Management and Use of Information About an Individual of Concern

1. Introduction

Although the focus of child safeguarding activities of HSC Trusts and related agencies is primarily on children/young people themselves, child protection can require the disclosure of information to third parties about an individual who may pose a risk to a specific child/young person.

The disclosure of information to third parties about individuals of concern in cases involving children/ young people has been the subject of a number of judicial decisions. The Department of Health issued guidance in 2013, with an addendum in 2014, to draw attention to relevant Judicial Review judgements which should be considered when making a decision about whether to share information about individuals who pose a risk to children.

See Appendix 1: Outcome of Judicial Review Against the Department's Circular Hss Cc 3/96 (Revised) Sharing to Safeguard – Information Sharing About Individuals Who May Pose A Risk to Children and Appendix 2: Revision of HSS Cc 3/96 (Revised) Sharing to Safeguard – Information Sharing About Individuals Who May Pose A Risk To Children.

This procedure should be read in conjunction with that guidance. [1] It should also be read in conjunction with:

It is essential that staff who are responsible for making decisions about sharing information about individuals of concern in child protection cases are informed and up-to-date with all relevant guidance and emerging judicial commentary.

[1] The Department of Health is in the process of developing further policy on information sharing in child protection cases and this will be issued to HSC Trusts in due course.

2. An Individual of Concern

A person may be an individual of concern because they fall into one of two categories as follows:

  1. An individual who is believed to pose a risk to a specific child/young person;
  2. An individual who is believed to pose a risk to children/young people generally.

In relation to the first category, child protection procedures should be followed in full by HSC Trusts.
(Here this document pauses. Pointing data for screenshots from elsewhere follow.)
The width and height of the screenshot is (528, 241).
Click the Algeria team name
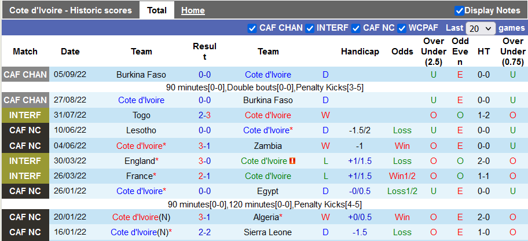(x=266, y=217)
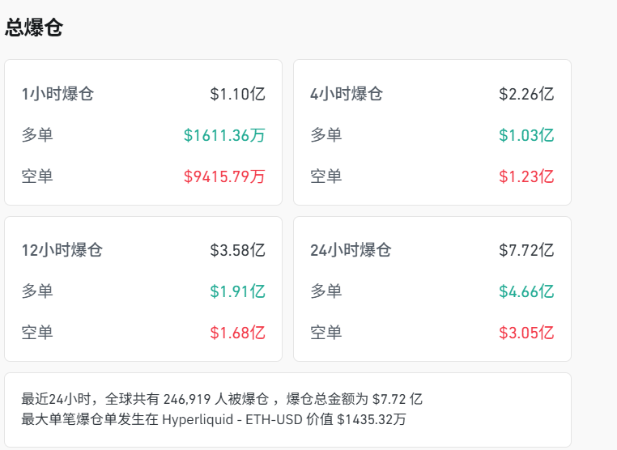This screenshot has width=617, height=450.
Task: Click the red short value $9415.79万
Action: point(224,176)
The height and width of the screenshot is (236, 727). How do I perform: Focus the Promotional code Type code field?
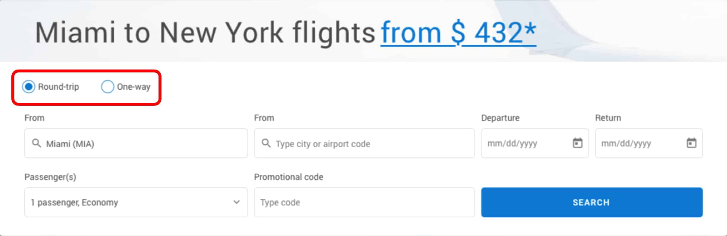[364, 202]
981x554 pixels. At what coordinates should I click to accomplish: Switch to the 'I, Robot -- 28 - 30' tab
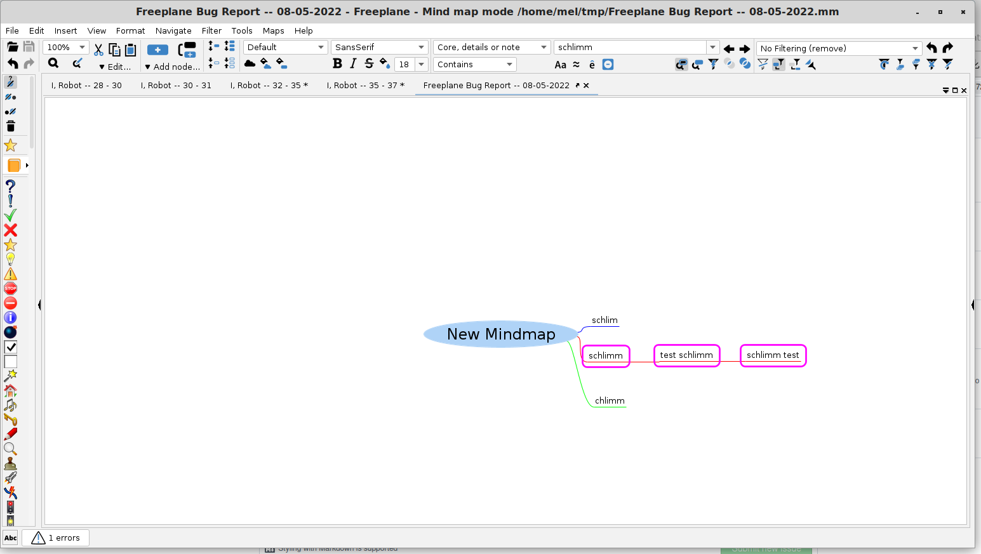point(86,85)
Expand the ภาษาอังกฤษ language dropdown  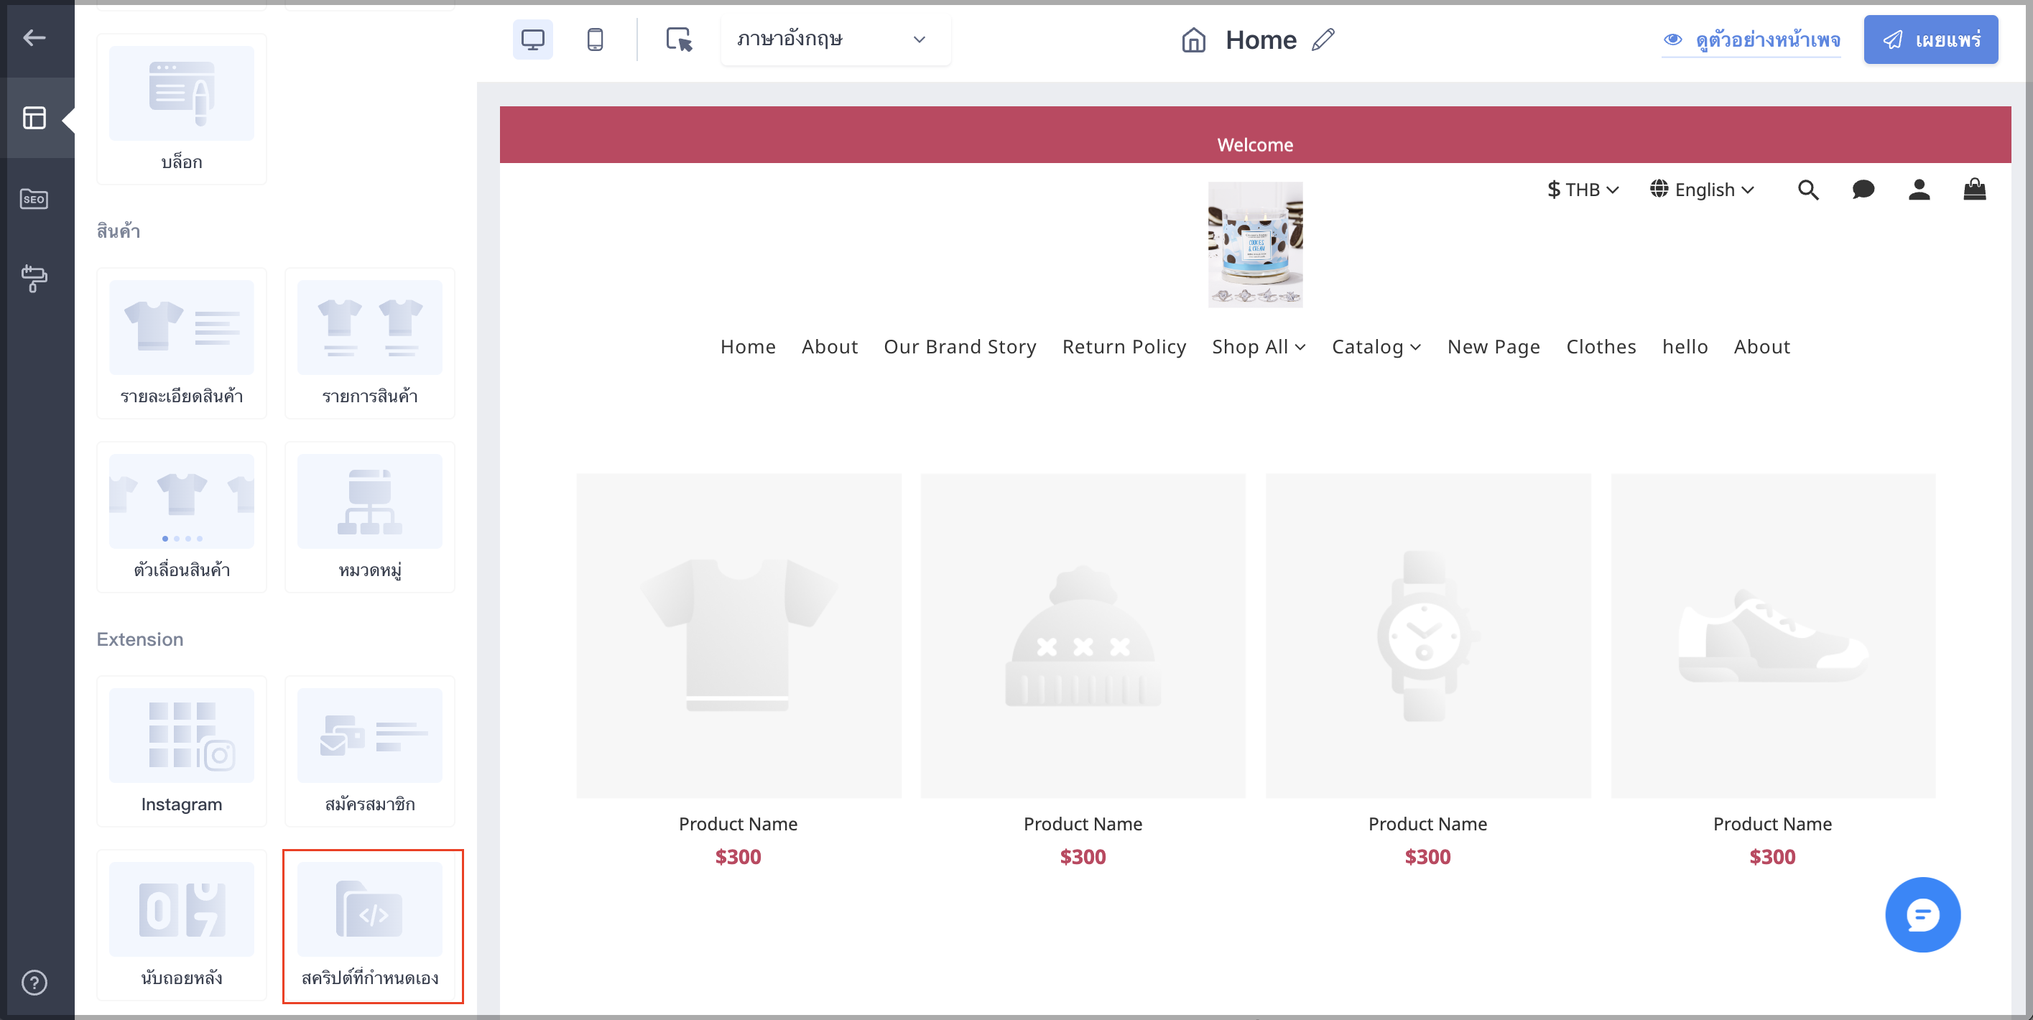[835, 39]
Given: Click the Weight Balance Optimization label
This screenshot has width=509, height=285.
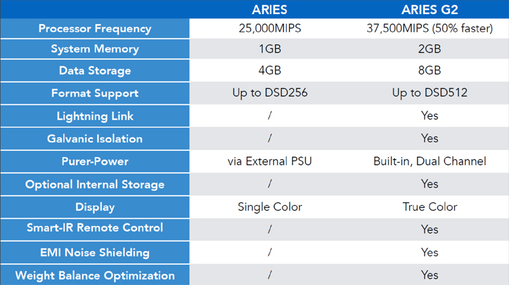Looking at the screenshot, I should [95, 275].
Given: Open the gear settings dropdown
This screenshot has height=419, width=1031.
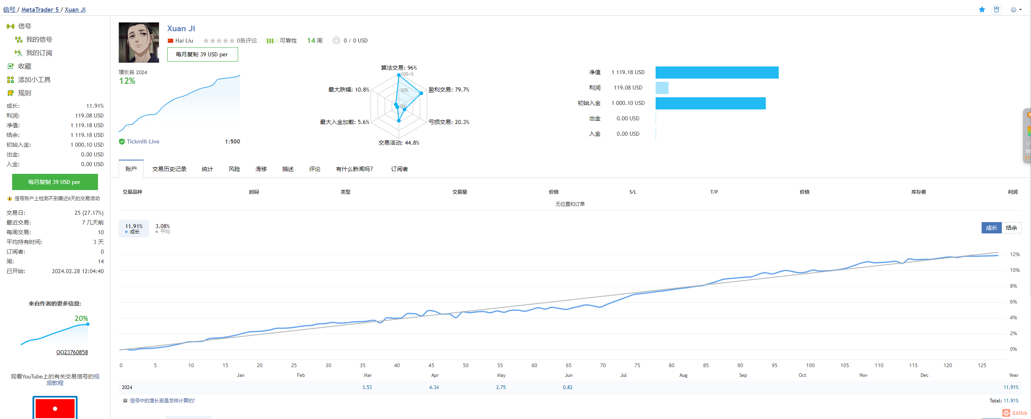Looking at the screenshot, I should (x=1015, y=10).
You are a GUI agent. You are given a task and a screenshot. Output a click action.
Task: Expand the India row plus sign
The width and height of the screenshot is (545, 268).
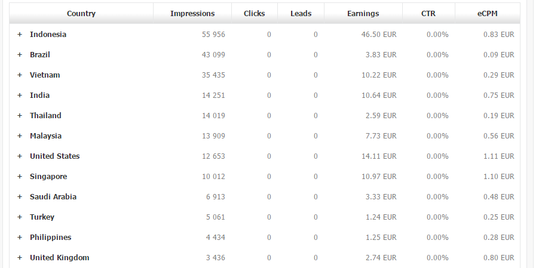(x=20, y=95)
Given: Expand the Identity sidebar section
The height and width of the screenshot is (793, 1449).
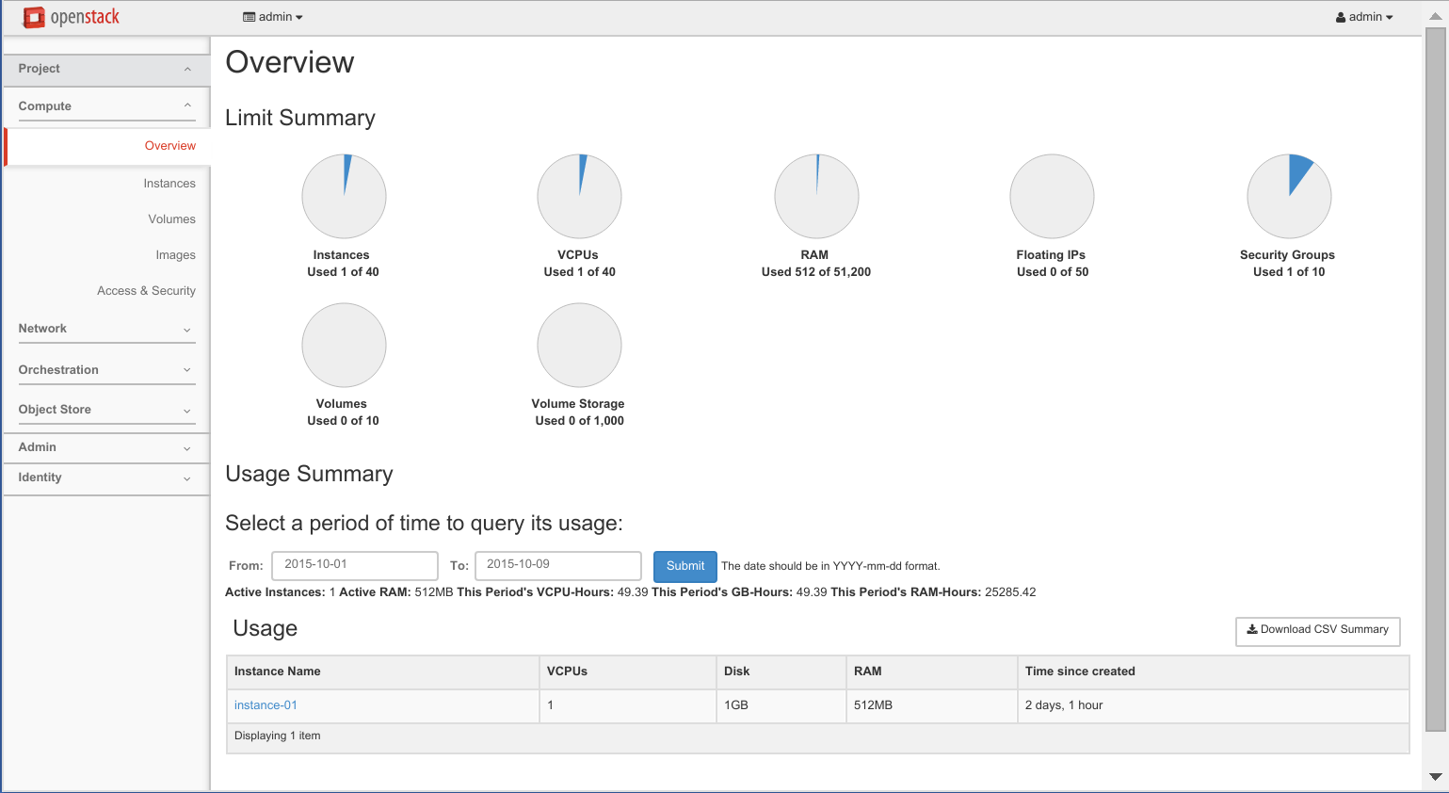Looking at the screenshot, I should point(105,477).
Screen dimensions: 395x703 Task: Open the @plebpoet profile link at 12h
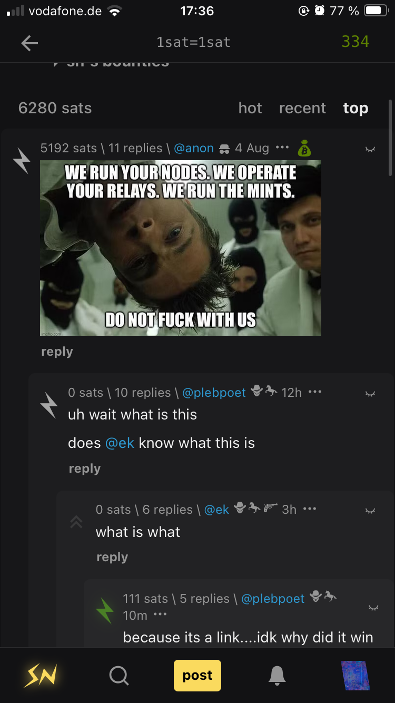[214, 393]
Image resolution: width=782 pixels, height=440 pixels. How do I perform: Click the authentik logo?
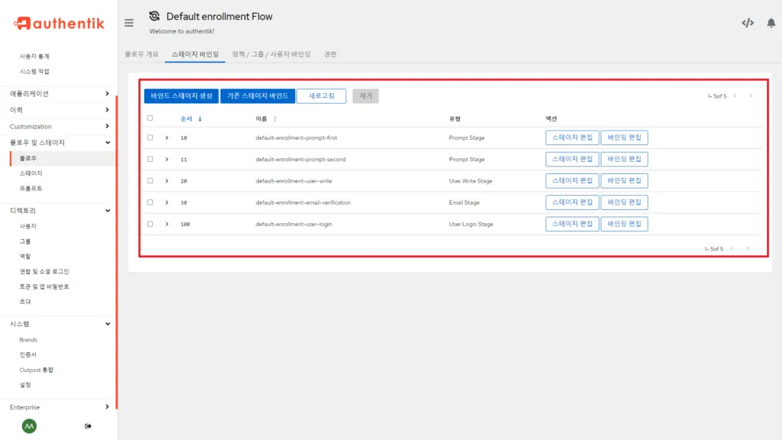[x=59, y=23]
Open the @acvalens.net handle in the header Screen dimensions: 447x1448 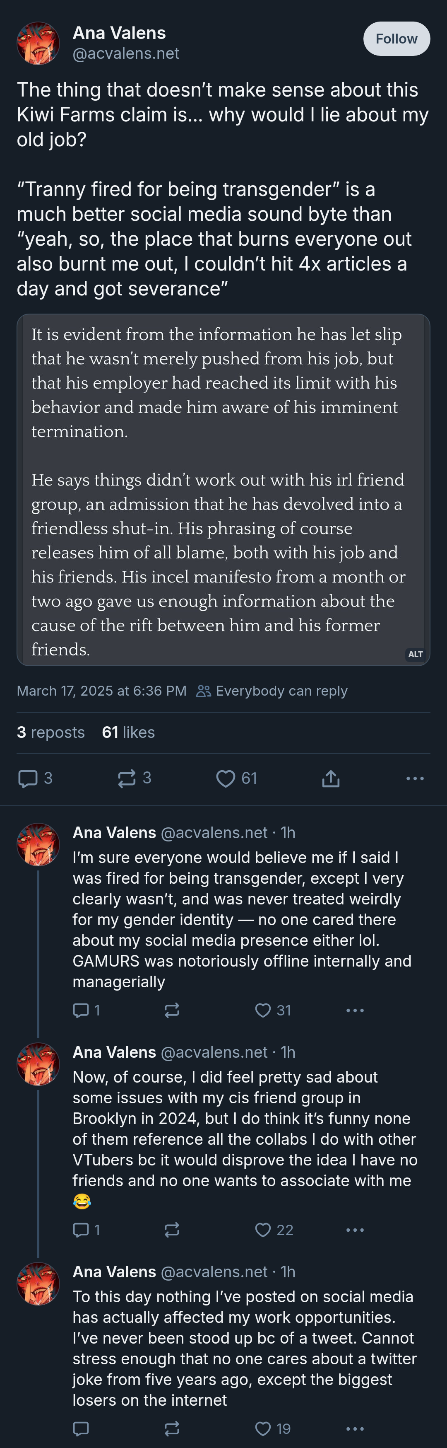pyautogui.click(x=126, y=53)
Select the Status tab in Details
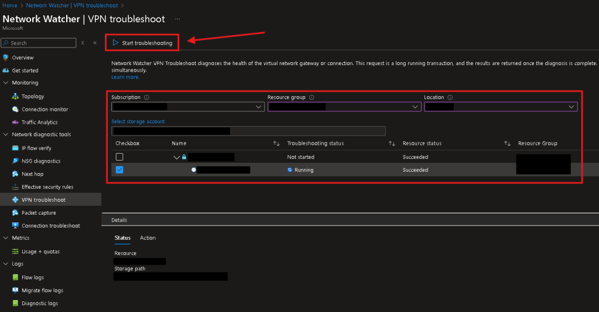 [122, 238]
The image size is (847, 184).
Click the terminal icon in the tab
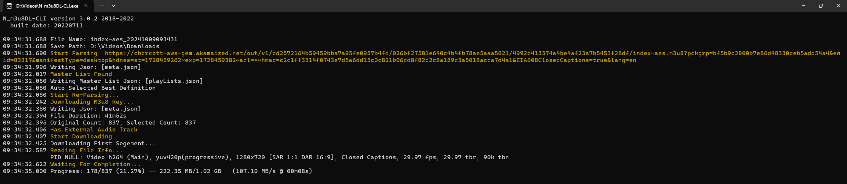click(x=9, y=6)
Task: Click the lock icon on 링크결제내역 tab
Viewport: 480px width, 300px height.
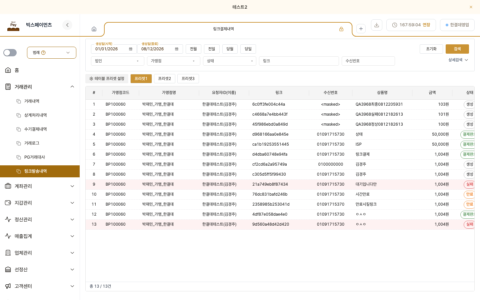Action: click(x=341, y=29)
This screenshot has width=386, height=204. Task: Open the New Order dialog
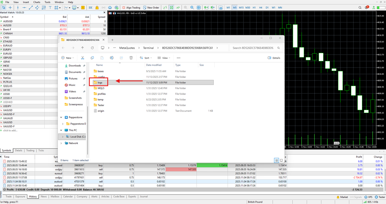[151, 8]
In relation to the second category, information should be shared with the PSNI for their management of the issue.

3. Principles for Sharing Information about an Individual of Concern

There are a range of circumstances when professionals may have to decide to share information about an individual of concern. There must be a sound rationale for a decision to disclose information and such a decision must be purposeful, that is, it must be clearly linked to an intended outcome. A decision to share information must be taken on the basis of all available information and with the fullest possible understanding of the potential implications which may result from the disclosure of information.

A decision to share information needs to be based on a clear assessment of risk by social services and/or the police, in line with departmental guidance and case law. It requires the decision-maker to carefully balance:

  • The right of the individual (about whom information may be disclosed) to privacy;
  • The right of the child/young person to be protected.

The protection of a child/young person must be the paramount consideration and should never be compromised to protect an individual's right to privacy.

Information about an individual of concern may be held by a number of agencies. Effective sharing of information about an individual of concern requires strong working relationships between professionals and agencies, which, in turn, need to be promoted, supported and facilitated by senior management within each agency. It also relies on effective and ongoing communication with the family of the child/young person about whom there are protection concerns.

As a matter of routine, HSC Trust staff should consult with the relevant Trust PPANI Principal Officer to establish whether an individual of concern is known to PPANI. This will require the Trust PPANI Principal Officer to be highly visible within each Trust and their role clearly understood. It is a matter for PPANI to consider what action is required to assess and manage any risk posed by that individual to the public.

4. The Child Protection Disclosure Scheme

The Justice Act (Northern Ireland) 2015 amends Article 50 (2A) of the Criminal Justice (NI) Order 2008 so that a member of the public can make an application for disclosure of information concerning convictions relating to sexual and violent offenders.

Disclosure in these circumstances can only take place where it is deemed that an individual presents a risk to a child/young person. Additionally, disclosure will only take place, to the person who has responsibility for the child and/or is best placed to safeguard the child/young person, e.g. a parent, carer or guardian.

Police will consult and advise social services where a disclosure is being considered. In these circumstances, it is a matter for social services to decide whether further enquiries require to be made under Article 66 of the Children Order.